[Opening The data section]

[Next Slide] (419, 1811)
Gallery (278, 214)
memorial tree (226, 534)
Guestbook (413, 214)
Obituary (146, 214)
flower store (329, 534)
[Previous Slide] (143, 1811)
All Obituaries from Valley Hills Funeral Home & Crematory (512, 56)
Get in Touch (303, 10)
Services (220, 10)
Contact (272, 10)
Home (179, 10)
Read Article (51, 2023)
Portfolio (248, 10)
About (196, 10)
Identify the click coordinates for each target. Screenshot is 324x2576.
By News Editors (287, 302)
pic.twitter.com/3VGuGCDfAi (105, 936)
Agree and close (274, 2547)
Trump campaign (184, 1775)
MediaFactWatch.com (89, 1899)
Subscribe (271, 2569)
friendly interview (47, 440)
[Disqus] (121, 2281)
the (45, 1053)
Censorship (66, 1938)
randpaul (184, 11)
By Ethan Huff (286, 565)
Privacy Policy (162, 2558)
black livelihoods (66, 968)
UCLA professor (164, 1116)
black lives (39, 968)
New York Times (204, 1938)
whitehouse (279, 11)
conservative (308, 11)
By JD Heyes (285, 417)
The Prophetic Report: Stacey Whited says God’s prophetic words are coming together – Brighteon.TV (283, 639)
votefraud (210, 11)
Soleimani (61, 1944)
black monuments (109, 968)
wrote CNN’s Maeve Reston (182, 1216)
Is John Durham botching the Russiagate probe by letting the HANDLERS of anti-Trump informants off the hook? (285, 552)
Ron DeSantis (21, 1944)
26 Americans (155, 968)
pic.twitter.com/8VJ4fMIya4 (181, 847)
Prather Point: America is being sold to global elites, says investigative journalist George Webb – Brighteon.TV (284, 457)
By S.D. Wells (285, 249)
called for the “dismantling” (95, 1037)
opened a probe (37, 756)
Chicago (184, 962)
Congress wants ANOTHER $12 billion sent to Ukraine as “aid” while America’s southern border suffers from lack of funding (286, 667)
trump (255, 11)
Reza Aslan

[Closing The data section]

• Exercise prompt: Transcribe every entry exactly, omitting nothing.

• Result of the exercise:
[Next Slide] (419, 1811)
Gallery (278, 214)
memorial tree (226, 534)
Guestbook (413, 214)
Obituary (146, 214)
flower store (329, 534)
[Previous Slide] (143, 1811)
All Obituaries from Valley Hills Funeral Home & Crematory (512, 56)
Get in Touch (303, 10)
Services (220, 10)
Contact (272, 10)
Home (179, 10)
Read Article (51, 2023)
Portfolio (248, 10)
About (196, 10)
Identify the click coordinates for each target. Screenshot is 324x2576.
By News Editors (287, 302)
pic.twitter.com/3VGuGCDfAi (105, 936)
Agree and close (274, 2547)
Trump campaign (184, 1775)
MediaFactWatch.com (89, 1899)
Subscribe (271, 2569)
friendly interview (47, 440)
[Disqus] (121, 2281)
the (45, 1053)
Censorship (66, 1938)
randpaul (184, 11)
By Ethan Huff (286, 565)
Privacy Policy (162, 2558)
black livelihoods (66, 968)
UCLA professor (164, 1116)
black lives (39, 968)
New York Times (204, 1938)
whitehouse (279, 11)
conservative (308, 11)
By JD Heyes (285, 417)
The Prophetic Report: Stacey Whited says God’s prophetic words are coming together – Brighteon.TV (283, 639)
votefraud (210, 11)
Soleimani (61, 1944)
black monuments (109, 968)
wrote CNN’s Maeve Reston (182, 1216)
Is John Durham botching the Russiagate probe by letting the HANDLERS of anti-Trump informants off the hook? (285, 552)
Ron DeSantis (21, 1944)
26 Americans (155, 968)
pic.twitter.com/8VJ4fMIya4 (181, 847)
Prather Point: America is being sold to global elites, says investigative journalist George Webb – Brighteon.TV (284, 457)
By S.D. Wells (285, 249)
called for the “dismantling” (95, 1037)
opened a probe (37, 756)
Chicago (184, 962)
Congress wants ANOTHER $12 billion sent to Ukraine as “aid” while America’s southern border suffers from lack of funding (286, 667)
trump (255, 11)
Reza Aslan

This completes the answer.